Before you read much further you should understand that I’m a web guy. If my library would let me do it, that’d be my official title:
Library Web Guy
So many, if not all, of the sessions I attended at Computers in Libraries 2014 have something to do with the web. If that’s not your schtick, then you can probably skip this. Actually, there are a hundred other reasons to skip this, but that one would be in the top three.
CiL2014 features a theme of hacking the library, something I’ve got some experience with. After all, I was hacking together software to make Polaris do things that it didn’t yet do. There are days that I need to get something out of the catalogue and it takes a bit of wringing to return the results. Maybe I’ll force things to appear where they shouldn’t, and then pull them out at a specific time. In the words of David Weinberger, the opening keynote for Monday, this is white hat hacking.
- White hat hacking – Manipulating and deriving benefit from a system by using it in ways it was not originally intended.
- Black hat hacking – Manipulating and molesting a system to exploit, break, or otherwise compromise the system for personal gain.
- Grey hat hacking – A combination of the two. For instance, a grey hat hacker may find as security hole in a system and report the hole to the system operators. Then they might give those operators a set amount of time to fix that hole before releasing their knowledge into the wild, exposing the flaw.
Either way, what I do is nothing but white hat stuff. I don’t want to break the system because, after all, I’d have to help fix it. That seems counter productive to my job-related goals. However I have no problem using a system in new and unintended ways. William Gibson once wrote that the street finds its own uses for things.
And that, my friends, lies at the heart of cyberpunk philosophy. Welcome to my blog.
If there was an overriding theme fro my first day at CiL 2014 it was “upgrade and change.” UNC Chapel Hill’s web folks came and discussed how they took a website that was basically nothing but a link farm, with 25,000 documents and assets, and migrated that to a WordPress solution with only 250 or so published pages. As a WordPress geek, that kind of thing really turns my head. Beyond that, they also discussed content management in WordPress, a concept I’m almost intimately connected with.

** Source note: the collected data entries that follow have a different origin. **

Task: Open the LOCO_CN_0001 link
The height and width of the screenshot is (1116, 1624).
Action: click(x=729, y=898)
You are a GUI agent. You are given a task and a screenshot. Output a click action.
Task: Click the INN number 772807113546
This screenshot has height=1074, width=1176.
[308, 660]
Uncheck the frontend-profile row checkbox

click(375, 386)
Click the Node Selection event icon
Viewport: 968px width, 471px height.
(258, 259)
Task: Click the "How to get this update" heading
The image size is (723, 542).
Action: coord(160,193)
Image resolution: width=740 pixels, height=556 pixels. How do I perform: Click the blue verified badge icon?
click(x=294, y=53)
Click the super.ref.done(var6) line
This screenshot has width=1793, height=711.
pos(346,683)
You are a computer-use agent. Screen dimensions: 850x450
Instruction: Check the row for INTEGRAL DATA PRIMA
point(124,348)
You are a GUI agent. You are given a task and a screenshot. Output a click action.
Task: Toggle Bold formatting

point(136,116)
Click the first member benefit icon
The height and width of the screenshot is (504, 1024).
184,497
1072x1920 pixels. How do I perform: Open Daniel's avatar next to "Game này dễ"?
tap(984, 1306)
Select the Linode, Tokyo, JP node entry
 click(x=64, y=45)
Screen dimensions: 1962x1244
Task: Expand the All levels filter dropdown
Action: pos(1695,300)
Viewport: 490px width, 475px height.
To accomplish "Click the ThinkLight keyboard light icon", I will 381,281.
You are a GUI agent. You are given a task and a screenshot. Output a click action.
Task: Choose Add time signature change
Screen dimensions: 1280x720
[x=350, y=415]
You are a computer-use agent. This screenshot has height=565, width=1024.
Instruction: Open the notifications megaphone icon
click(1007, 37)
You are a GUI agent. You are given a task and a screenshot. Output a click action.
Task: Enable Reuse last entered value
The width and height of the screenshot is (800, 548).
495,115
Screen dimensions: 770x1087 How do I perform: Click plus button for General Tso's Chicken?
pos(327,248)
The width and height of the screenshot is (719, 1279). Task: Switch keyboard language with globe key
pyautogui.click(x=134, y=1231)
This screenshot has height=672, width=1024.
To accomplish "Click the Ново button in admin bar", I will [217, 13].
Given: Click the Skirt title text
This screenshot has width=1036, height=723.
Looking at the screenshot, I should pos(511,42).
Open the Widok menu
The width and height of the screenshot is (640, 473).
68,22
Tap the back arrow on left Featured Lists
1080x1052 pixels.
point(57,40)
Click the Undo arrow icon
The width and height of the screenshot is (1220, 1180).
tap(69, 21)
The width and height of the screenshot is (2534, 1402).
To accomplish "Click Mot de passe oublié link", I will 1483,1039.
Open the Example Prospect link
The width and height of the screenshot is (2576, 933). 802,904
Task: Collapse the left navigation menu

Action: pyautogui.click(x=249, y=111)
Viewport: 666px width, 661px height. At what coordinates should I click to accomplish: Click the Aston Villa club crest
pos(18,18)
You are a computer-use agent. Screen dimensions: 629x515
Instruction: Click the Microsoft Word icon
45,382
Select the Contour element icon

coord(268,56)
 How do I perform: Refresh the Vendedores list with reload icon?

My title may not be Library Web Guy, but I’m certainly the Web Content Manager. I know that because it says so on my business cards. Content management may sound bland, and it probably is, but I enjoy it. While some librarians like ordering new books and materials, and others adore wading through eBook catalogues to get more digital stuff, I like things that are more immediate. Because most of what I put on the web didn’t exist a few days ago. It had to be created by somebody, sometimes me but just as often other great folks within my library system, then it had to be added to the website. That’s exciting, to be able to put something online that no one has ever seen before.
And to be able to do it within the structure and framework of a CMS like WordPress? Let’s just say that, to me, the combination of WordPress and libraries is like peanut butter and chocolate. Ice cream and cookies. Sherlock Holmes and Cthulhu cults.
Then again, I never claimed to be normal.
Adapting a website is a huge job, especially when you’ve got one managed almost entirely by hand. I can’t help but think that the work is worth it though. With the right tools, ideas, and people you get something far better — and if you can run it on a free and open source framework? All’s the better.